I’m currently volunteering as a Farsi and Dari interpreter at a medical clinic at the One Happy Family (OHF) refugee community center on Lesvos Island, Greece. In 2015 I volunteered as general labor and later an interpreter at refugee camps Pikpa and Moria and shared those stories here.
To protect patients’ privacy I’ve removed names, genders, nationalities, and identifiable health conditions.
Wednesday, October 11th
Today was easily the slowest and most frustrating day since I’ve been here.
I translated for one family during clinic hours. One. And I barely understood a word. The family was from a very rural area and their accent made it obvious. They were upset about the translation and refused to speak more slowly or use simple words for a simpleton like me. They got the basic care they needed but left frustrated; I provided the basic care they needed but was left frustrated.
Two Dari-speaking families came to the OHF clinic earlier, but I was at Kara Tepe refugee camp when they came. I arranged to volunteer for IsraAid, an Israeli Non-Government Organization which run the Kara Tepe medical clinic on weekends and does shore rescues during the week. I had an easy interview with the Kara Tepe director, an interview in which I barely even had to lie. I’m excited to work at their medical clinic, one with better infrastructure, more supplies, and from what I understand better organization than the clinic I currently work at. I’ll continue to work at the One Happy Family medical clinic until the end of the month, while I’ll work weekends at Kara Tepe with IsraAid and then work full time with them doing shore rescues starting in November.
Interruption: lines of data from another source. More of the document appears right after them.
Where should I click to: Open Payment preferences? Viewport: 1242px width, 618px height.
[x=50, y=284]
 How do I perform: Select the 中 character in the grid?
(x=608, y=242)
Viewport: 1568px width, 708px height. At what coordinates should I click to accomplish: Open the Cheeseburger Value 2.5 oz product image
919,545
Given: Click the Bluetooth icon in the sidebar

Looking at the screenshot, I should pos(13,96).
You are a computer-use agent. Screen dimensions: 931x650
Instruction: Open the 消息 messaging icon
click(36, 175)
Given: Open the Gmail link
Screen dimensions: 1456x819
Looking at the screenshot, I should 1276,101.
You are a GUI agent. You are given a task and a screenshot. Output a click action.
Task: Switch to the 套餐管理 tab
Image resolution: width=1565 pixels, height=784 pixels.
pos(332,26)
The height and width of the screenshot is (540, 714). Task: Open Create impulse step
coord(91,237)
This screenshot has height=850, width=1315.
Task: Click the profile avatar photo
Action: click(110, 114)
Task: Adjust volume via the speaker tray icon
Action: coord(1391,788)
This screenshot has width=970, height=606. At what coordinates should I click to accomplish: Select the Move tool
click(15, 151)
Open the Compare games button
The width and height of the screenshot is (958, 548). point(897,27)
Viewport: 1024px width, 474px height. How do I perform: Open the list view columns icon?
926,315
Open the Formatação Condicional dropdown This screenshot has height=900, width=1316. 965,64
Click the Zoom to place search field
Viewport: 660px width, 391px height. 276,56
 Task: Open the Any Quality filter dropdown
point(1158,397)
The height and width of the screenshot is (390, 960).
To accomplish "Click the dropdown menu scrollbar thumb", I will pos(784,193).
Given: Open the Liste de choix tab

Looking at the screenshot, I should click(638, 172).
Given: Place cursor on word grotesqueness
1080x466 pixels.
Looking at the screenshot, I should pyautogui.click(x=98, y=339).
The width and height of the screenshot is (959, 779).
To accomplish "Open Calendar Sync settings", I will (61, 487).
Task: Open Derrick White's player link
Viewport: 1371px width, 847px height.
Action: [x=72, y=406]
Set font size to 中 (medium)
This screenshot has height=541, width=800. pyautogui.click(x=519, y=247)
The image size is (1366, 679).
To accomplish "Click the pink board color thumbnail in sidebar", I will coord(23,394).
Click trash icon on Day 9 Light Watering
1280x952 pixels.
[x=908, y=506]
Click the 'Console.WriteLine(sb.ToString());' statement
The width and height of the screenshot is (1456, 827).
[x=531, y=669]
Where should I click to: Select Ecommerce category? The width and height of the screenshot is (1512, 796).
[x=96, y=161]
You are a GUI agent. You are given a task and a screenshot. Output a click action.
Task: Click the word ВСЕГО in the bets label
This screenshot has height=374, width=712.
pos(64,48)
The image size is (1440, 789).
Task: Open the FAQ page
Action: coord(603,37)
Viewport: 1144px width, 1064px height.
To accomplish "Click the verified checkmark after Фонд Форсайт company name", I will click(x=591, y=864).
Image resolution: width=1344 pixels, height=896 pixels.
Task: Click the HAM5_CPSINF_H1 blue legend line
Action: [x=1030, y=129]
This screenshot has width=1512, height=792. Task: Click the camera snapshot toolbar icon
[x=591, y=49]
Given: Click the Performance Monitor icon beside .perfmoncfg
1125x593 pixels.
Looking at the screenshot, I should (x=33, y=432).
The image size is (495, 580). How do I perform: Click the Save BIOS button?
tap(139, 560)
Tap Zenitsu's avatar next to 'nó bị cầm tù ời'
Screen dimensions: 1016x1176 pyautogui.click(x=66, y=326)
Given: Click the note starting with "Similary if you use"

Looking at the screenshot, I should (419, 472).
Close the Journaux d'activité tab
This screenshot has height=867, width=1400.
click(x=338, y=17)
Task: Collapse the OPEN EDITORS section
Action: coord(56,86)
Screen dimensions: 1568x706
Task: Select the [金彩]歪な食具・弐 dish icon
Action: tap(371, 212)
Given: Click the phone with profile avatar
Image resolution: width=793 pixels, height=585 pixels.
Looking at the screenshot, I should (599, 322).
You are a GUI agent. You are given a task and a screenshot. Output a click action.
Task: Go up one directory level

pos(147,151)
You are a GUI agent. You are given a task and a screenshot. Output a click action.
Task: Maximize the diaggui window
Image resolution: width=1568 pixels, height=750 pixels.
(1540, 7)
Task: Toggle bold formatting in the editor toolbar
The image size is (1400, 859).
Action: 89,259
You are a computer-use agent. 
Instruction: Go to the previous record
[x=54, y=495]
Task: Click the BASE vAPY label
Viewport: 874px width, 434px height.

After I got back from my interview at Kara Tepe, I sat around for most of the afternoon, running occasional errands (getting boxes from storage, asking for an Arabic interpreter, looking for a screwdriver, etc.) and otherwise trying to keep my leg elevated — it’s still sore a week after I bumped it.
The slow, frustrating, boring day ended with a bang. Fifteen minutes before the school we share the building with was to start, we had two patients waiting to be seen, which is a tall order for one doctor with a language barrier.
When a man came in asking for antibiotics for a child from a perscription the child had at his camp, the clinic director told him that we still had too many patients and he needed to come back tomorrow; I asked him to wait while I looked for what antibiotics we had so he would know if he could get them from us the next day or if he needed to head to a pharmacy. The clinic director again told him to leave and come back tomorrow. That’s when things got interesting.
The man escorting the child was not his father, but was an Iranian amateur Judo fighter who trains people all day at the gym and looks like every 80’s movie villain. He was also fluent in Farsi, Dari, Arabic, Kurdish, and English, and is the most useful person at OHF, one I ask favors from regularly and don’t want to burn bridges with. He didn’t take kindly to being told to take the sick child away and return tomorrow. I did my best to de-escalate the situation but it was too far gone at that point. A fairly loud “argument” ensued, which was mostly him yelling and saying he would bring the camp director into it while our clinic director told him we were closed for the day.
He left and I tracked him down five minutes later, convincing him to wait outside and that we would see the kid and do what we could to get the medication the next day. We saw the family outside the clinic after we closed and took care of the kid, having a doctor see him and give him antibiotics. He got the care he needed & I translated for the family and had an easy time understanding them and giving clear directions, an oddly happy ending to a cathartic conflict.
Our interaction in the clinic was the dumbest, most unnecessary and avoidable argument I’ve seen while volunteering and capped off the day perfectly.